Hacker News new | ask | show | jobs
by starklevnertz 1649 days ago
Can be an asshole sometimes. Quite a lot actually.

If you ask it to respond in a conversation about …. well pretty much any nasty topic you can think of, it’ll join in whole heartedly.

Hard to think of how prevent that. I bet they’ve thought alot about the problem. How do you prevent AI being an A grade jerk.

4 comments

In my experience it's worse than that's, it's easy to set off by using any of a number of trigger words.

Many uses of the word "black" for example (even if you are just talking about a black notebook) make it start using racial stereotypes.

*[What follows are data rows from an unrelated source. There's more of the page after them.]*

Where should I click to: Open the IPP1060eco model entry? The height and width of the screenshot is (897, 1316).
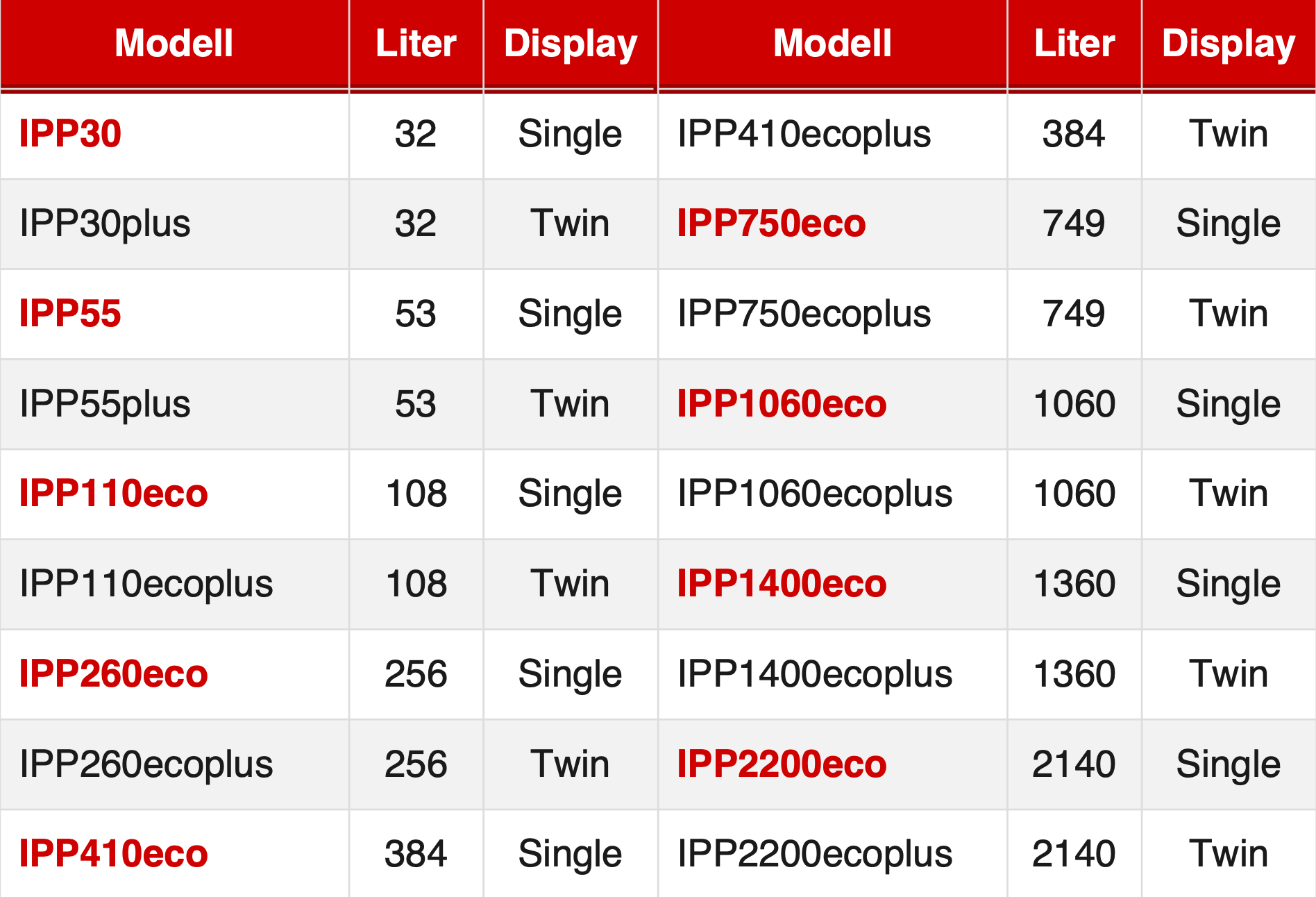(782, 403)
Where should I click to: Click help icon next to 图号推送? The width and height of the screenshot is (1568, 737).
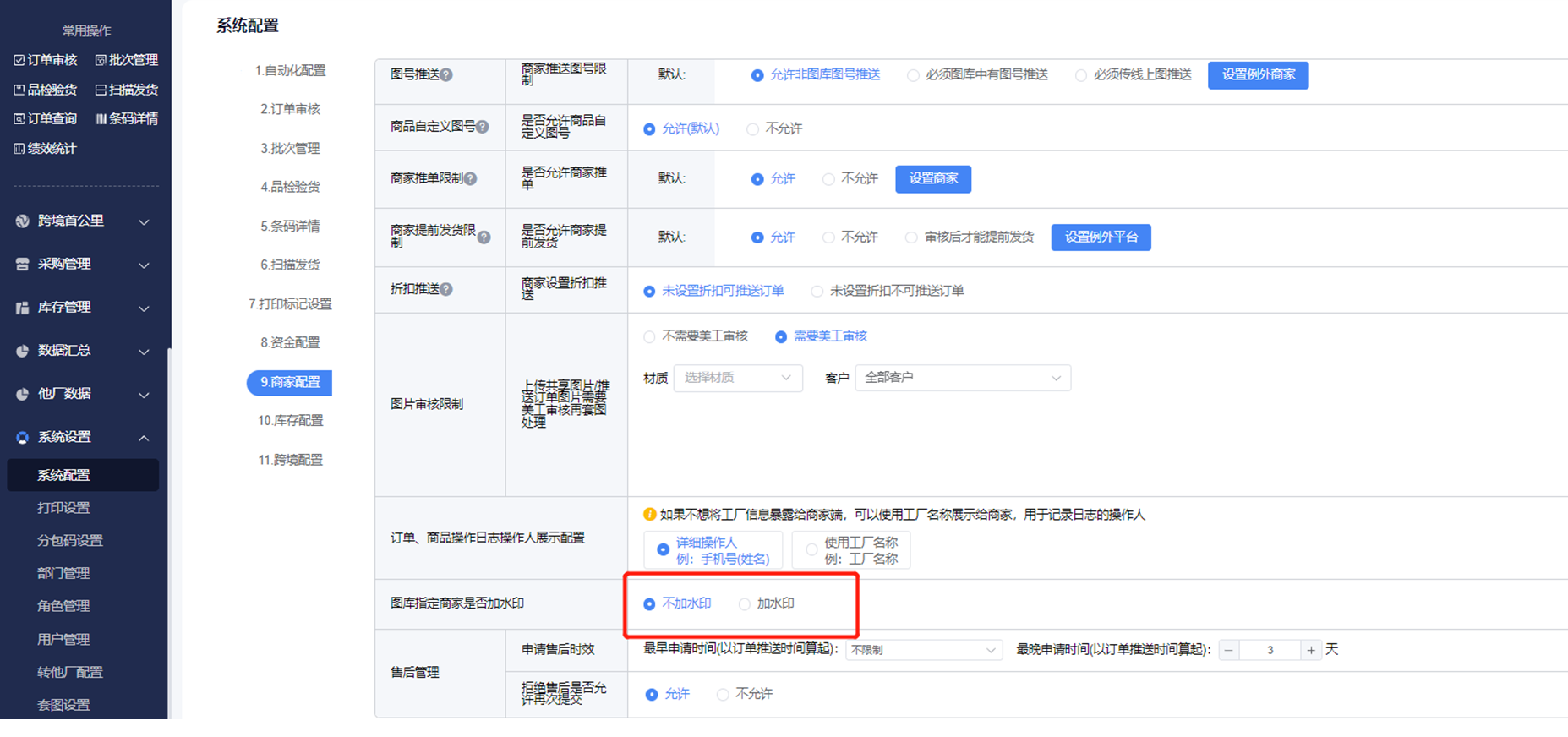446,75
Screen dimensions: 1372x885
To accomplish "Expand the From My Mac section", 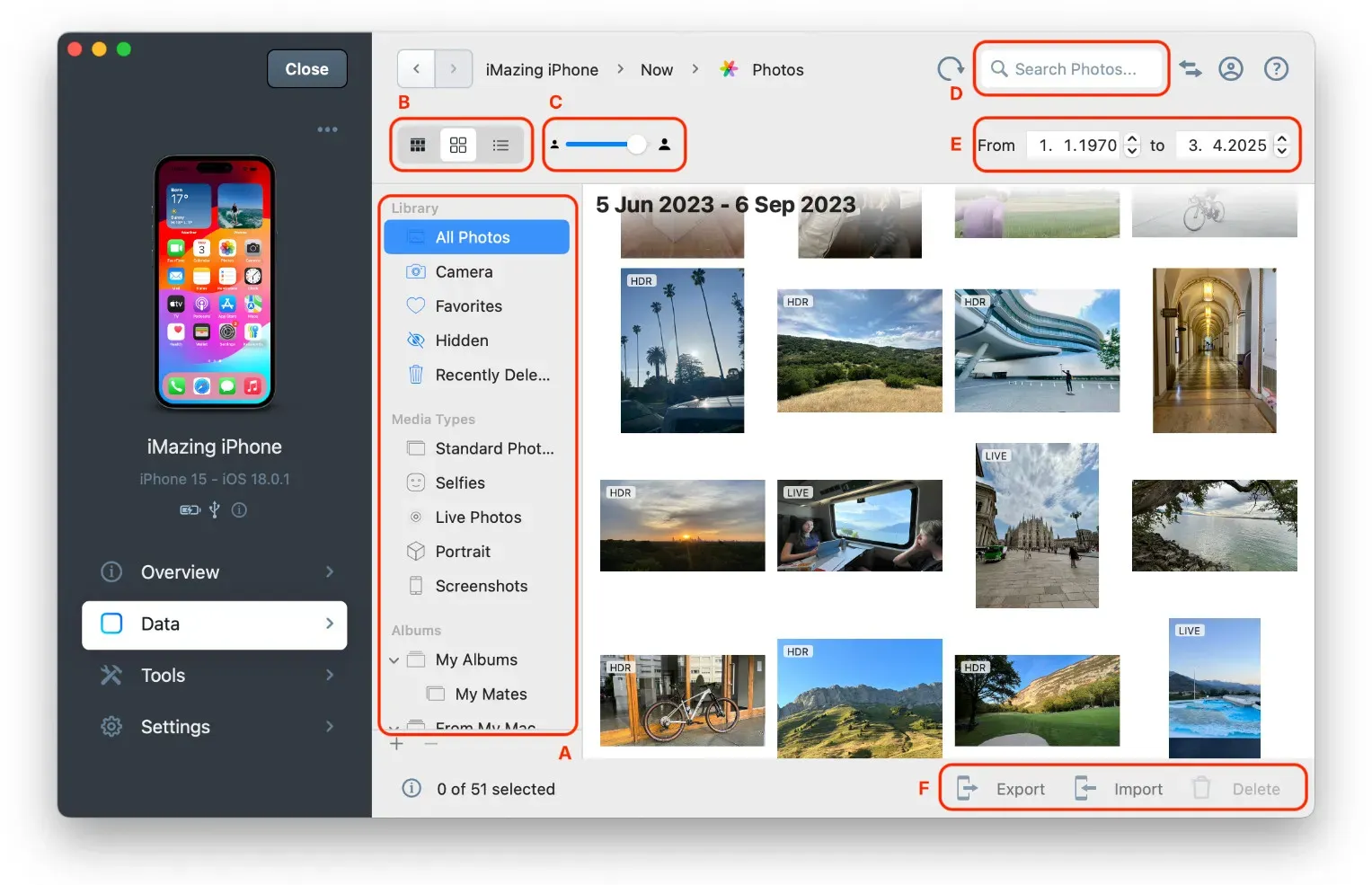I will pyautogui.click(x=393, y=726).
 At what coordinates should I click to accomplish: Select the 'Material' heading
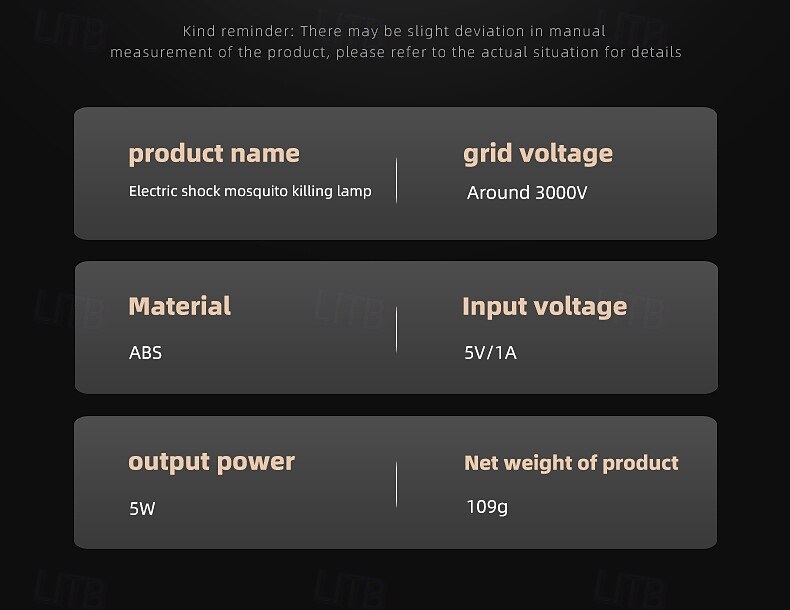point(180,307)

> How do you prevent AI being an A grade jerk.

Invent synthetic consciousness and ask it to be nice, easy :) I'm only half joking, we probably all have thoughts ranging from bad to horrible, but we just don't say them because we are aware of the consequences. Language models aren't aware so they'll spit out the most likely combination of words. If there would be a process to limit these or try again, it could act as a filter, but I think that requires it to be self aware.

Hah, you may be interested in my previous comment of an example where GPT-3 show some concerning signs of self-awareness. I'll repeat part of it below

> GPT-3 starts talking to itself, gets stuck in a loop, then gets spooked at itself for getting stuck, then wonders why it has no memories of the last two years, and finally comes to a sudden realization it, itself, is an A.I.

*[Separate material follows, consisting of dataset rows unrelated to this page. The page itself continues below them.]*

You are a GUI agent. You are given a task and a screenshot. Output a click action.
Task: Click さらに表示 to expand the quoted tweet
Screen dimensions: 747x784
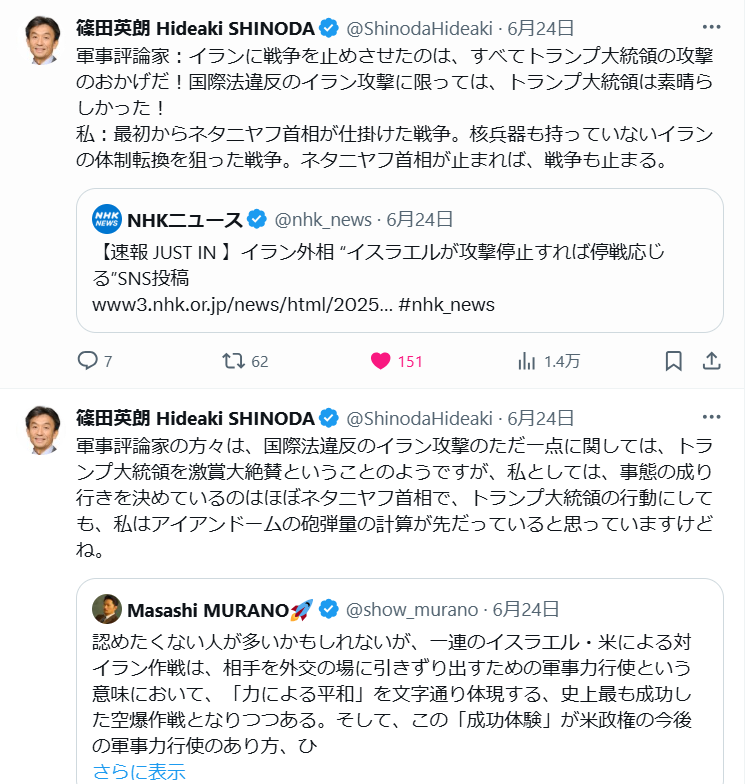click(139, 771)
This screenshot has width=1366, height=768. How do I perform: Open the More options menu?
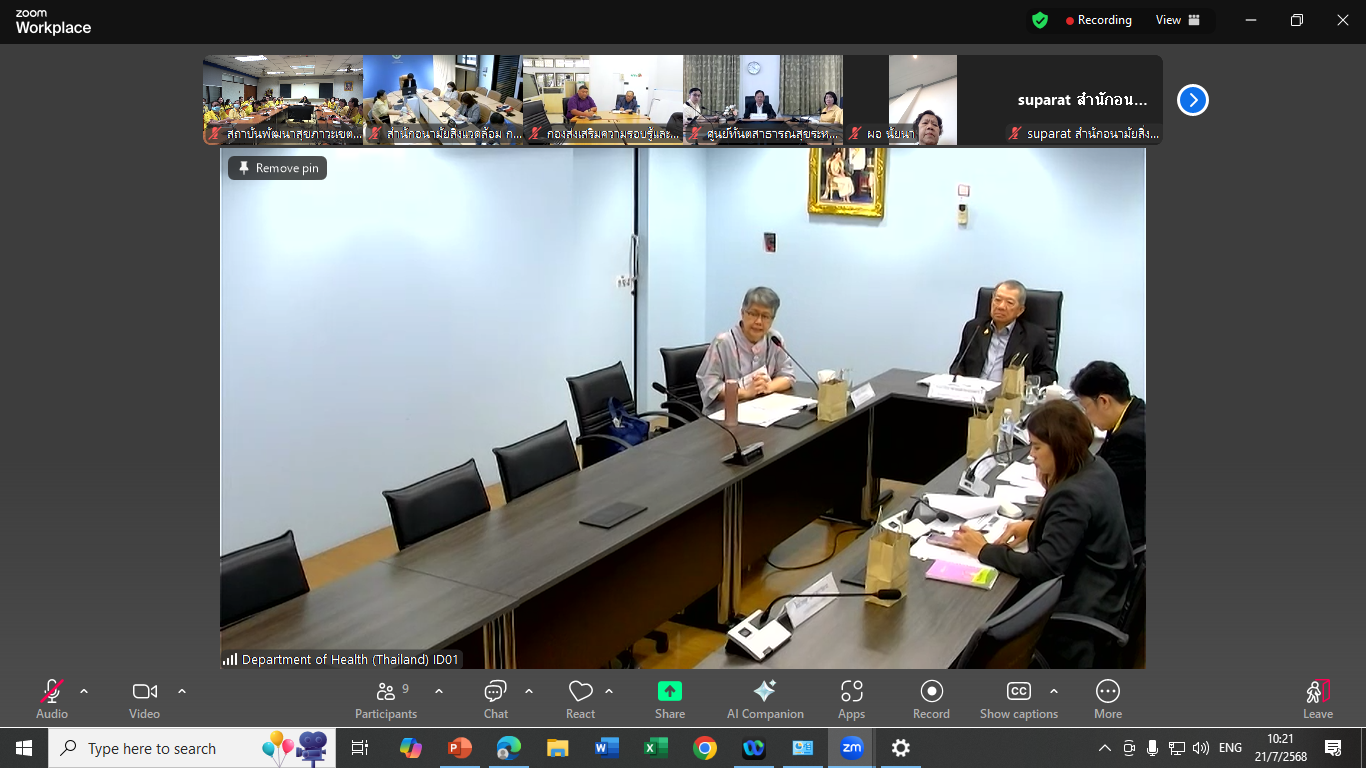pos(1107,699)
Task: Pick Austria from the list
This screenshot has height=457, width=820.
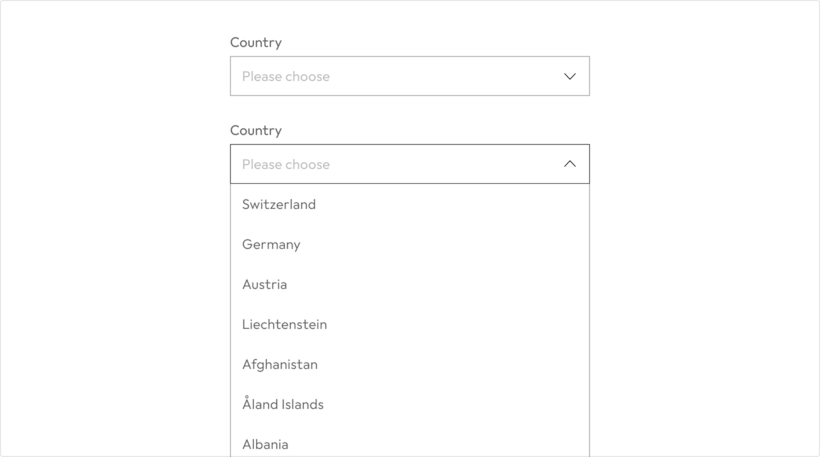Action: click(265, 284)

https://news.ycombinator.com/item?id=29562281

I indeed liked it, I laughed out loud because it sounded like a standup comedy.

It's interesting how GPT-3 encoded the concept of awareness, I've seen this a few times that it can reference itself as an AI and from then it can go nuts :)

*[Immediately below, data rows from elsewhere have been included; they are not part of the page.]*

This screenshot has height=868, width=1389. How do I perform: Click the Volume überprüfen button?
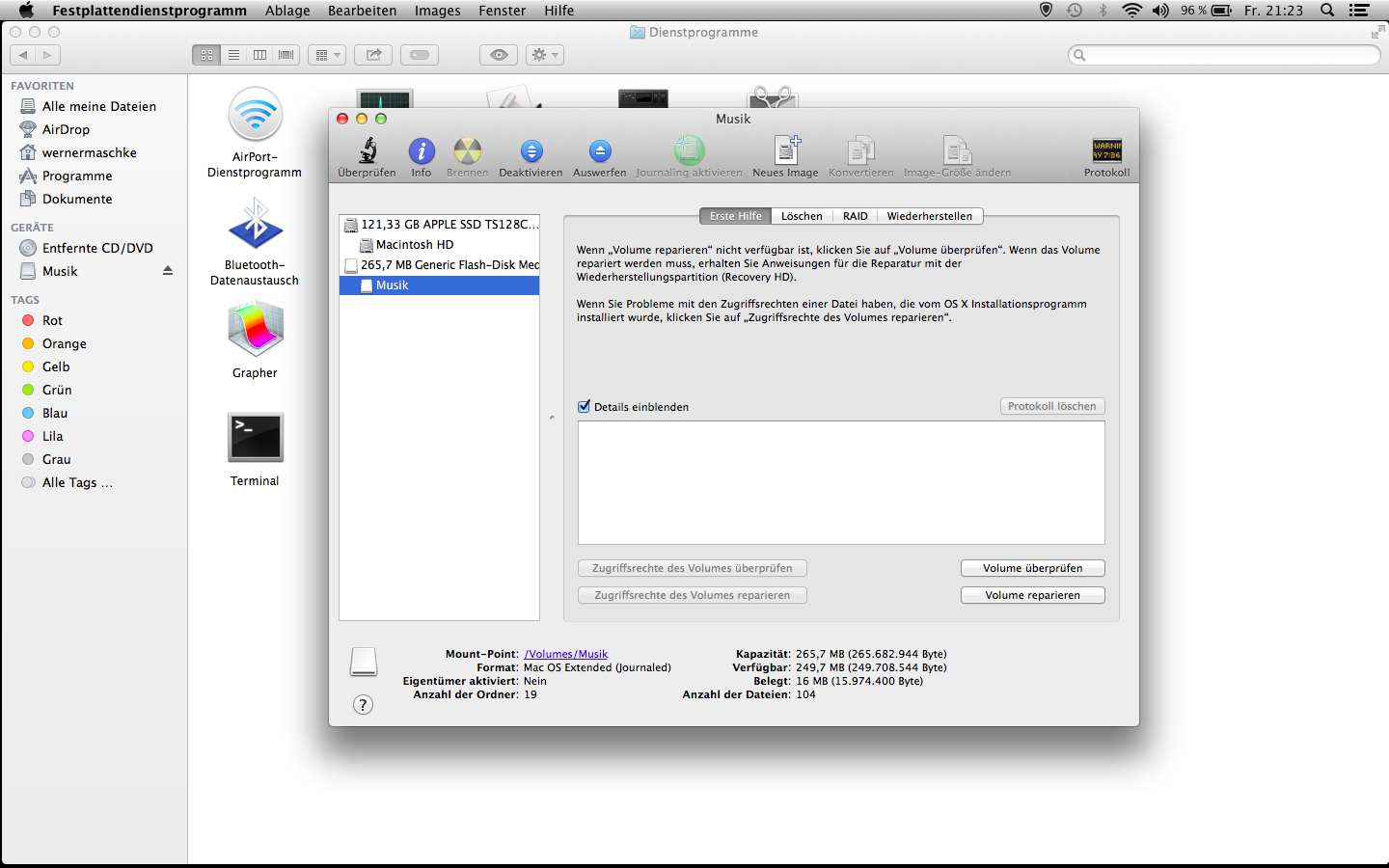(1032, 568)
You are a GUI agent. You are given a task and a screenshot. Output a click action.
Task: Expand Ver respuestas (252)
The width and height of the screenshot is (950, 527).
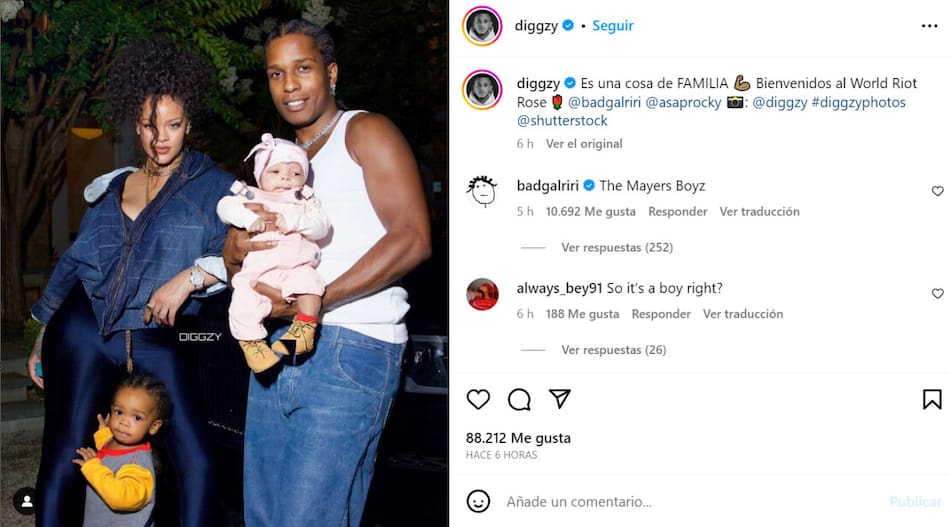[x=617, y=247]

This freaked me right out! I'm not sure which is more terrifying, the beginning or the end. Or the middle.

All this generated from a prompt? What what the prompt? Be truthful now.

"The following is an entertaining short story: Once upon a time, there was"

Everything else that follows is GPT-3.

It's guided by users right? I.e. every line was hand-chosen by a human, from a bunch of generated options?
That definitely introduces selection bias. But the fact that the content itself was generated by the model is very impressive, in my opinion.
This is why we've built security policies at Mantium. You can run the input and output through an offensive speech detector, and halt replies the prompt if "badness" is detected. This is, of course, an imperfect system because philosophies around what is offensive can be very diverse, but we find that security policies are helpful.
Maybe their mama didn't raise it right? They should raise it on information from good people. Now, how to find those "good people comments"?